FOIA docs show feds can lojack mobiles without telco help

By Julian Sanchez | Published: November 16, 2008 - 10:45PM CT

http://arstechnica.com/news.ars/post/20081116-foia-docs-show-feds-can-lojack-mobiles-without-telco-help.html

Courts in recent years have been raising the evidentiary bar law  
enforcement agents must meet in order to obtain historical cell phone  
records that reveal information about a target's location. But  
documents obtained by civil liberties groups under a Freedom of  
Information Act request suggest that "triggerfish" technology can be  
used to pinpoint cell phones without involving cell phone providers at  
all.

Triggerfish, also known as cell-site simulators or digital analyzers,  
are nothing new: the technology was used in the 1990s to hunt down  
renowned hacker Kevin Mitnick. By posing as a cell tower, triggerfish  
trick nearby cell phones into transmitting their serial numbers, phone  
numbers, and other data to law enforcement. Most previous descriptions  
of the technology, however, suggested that because of range  
limitations, triggerfish were only useful for zeroing in on a phone's  
precise location once cooperative cell providers had given a general  
location.

This summer, however, the American Civil Liberties Union and  
Electronic Frontier Foundation sued the Justice Department, seeking  
documents related to the FBI's cell-phone tracking practices. Since  
August, they've received a stream of documents—the most recent batch  
on November 6—that were posted on the Internet last week. In a post on  
the progressive blog Daily Kos, ACLU spokesperson Rachel Myers drew  
attention to language in several of those documents implying that  
triggerfish have broader application than previously believed.

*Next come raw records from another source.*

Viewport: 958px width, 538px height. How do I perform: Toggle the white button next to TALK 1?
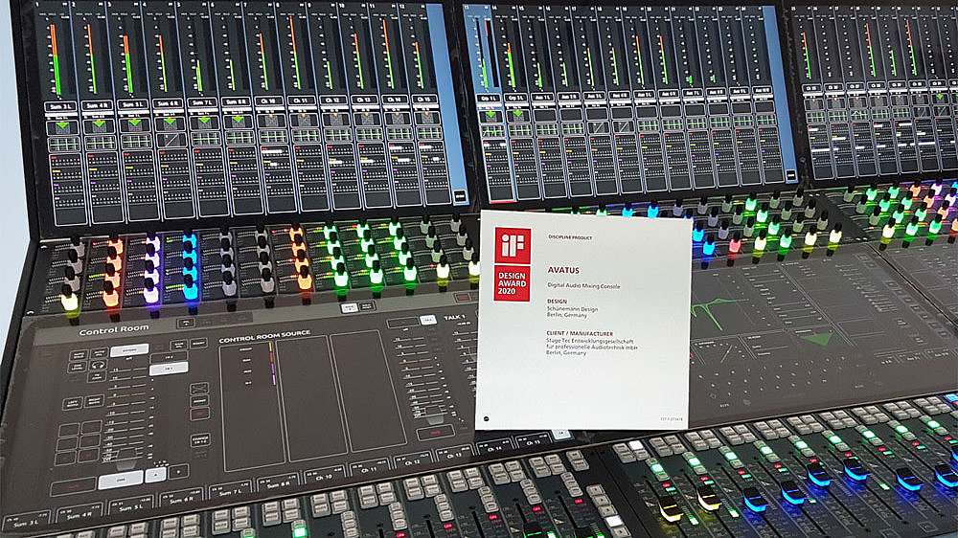(x=427, y=320)
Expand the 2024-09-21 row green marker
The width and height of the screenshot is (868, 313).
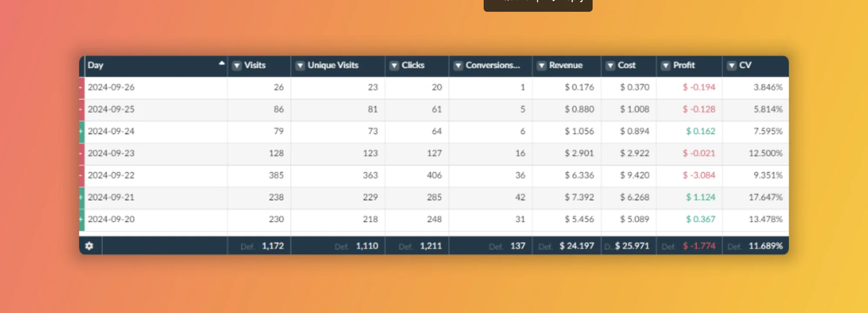pos(81,197)
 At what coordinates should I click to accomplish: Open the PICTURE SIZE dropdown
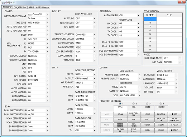click(x=129, y=75)
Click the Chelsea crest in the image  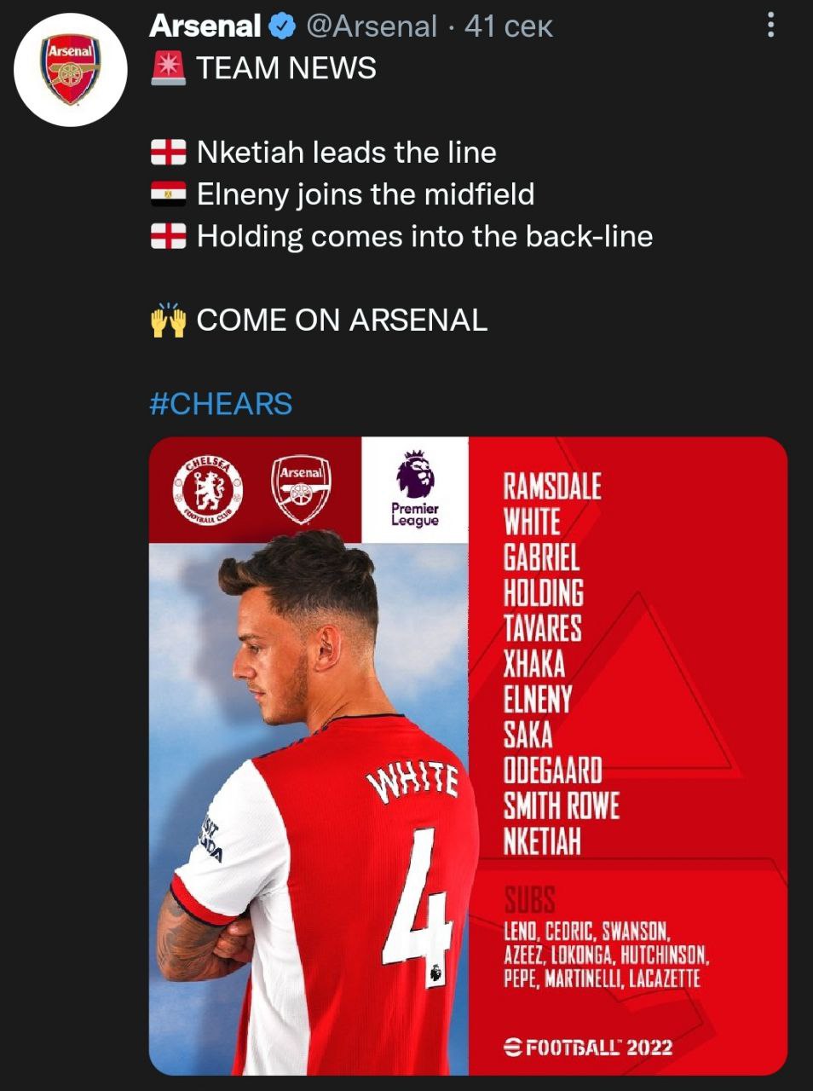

As one of the documents intended to provide guidance for DOJ employees  
explains, triggerfish can be deployed "without the user knowing about  
it, and without involving the cell phone provider." That may be  
significant because the legal rulings requiring law enforcement to  
meet a high "probable cause" standard before acquiring cell location  
records have, thus far, pertained to requests for information from  
providers, pursuant to statutes such as the Communications Assistance  
for Law Enforcement Act (CALEA) and the Stored Communications Act.

The Justice Department's electronic surveillance manual explicitly  
suggests that triggerfish may be used to avoid restrictions in  
statutes like CALEA that bar the use of pen register or trap-and-trace  
devices—which allow tracking of incoming and outgoing calls from a  
phone subject to much less stringent evidentiary standards—to gather  
location data. "By its very terms," according to the manual, "this  
prohibition applies only to information collected by a provider and  
not to information collected directly by law enforcement  
authorities.Thus, CALEA does not bar the use of pen/trap orders to  
authorize the use of cell phone tracking devices used to locate  
targeted cell phones."

Perhaps surprisingly, it's only with the passage of the USA PATRIOT  
Act in 2001 that the government has needed any kind of court order to  
use triggerfish. While previously, the statutory language governing  
pen register or trap-and-trace orders did not appear to cover location  
tracking technology. Under the updated definition, these explicitly  
include any "device or process which records or decodes dialing,  
routing, addressing, and signaling information."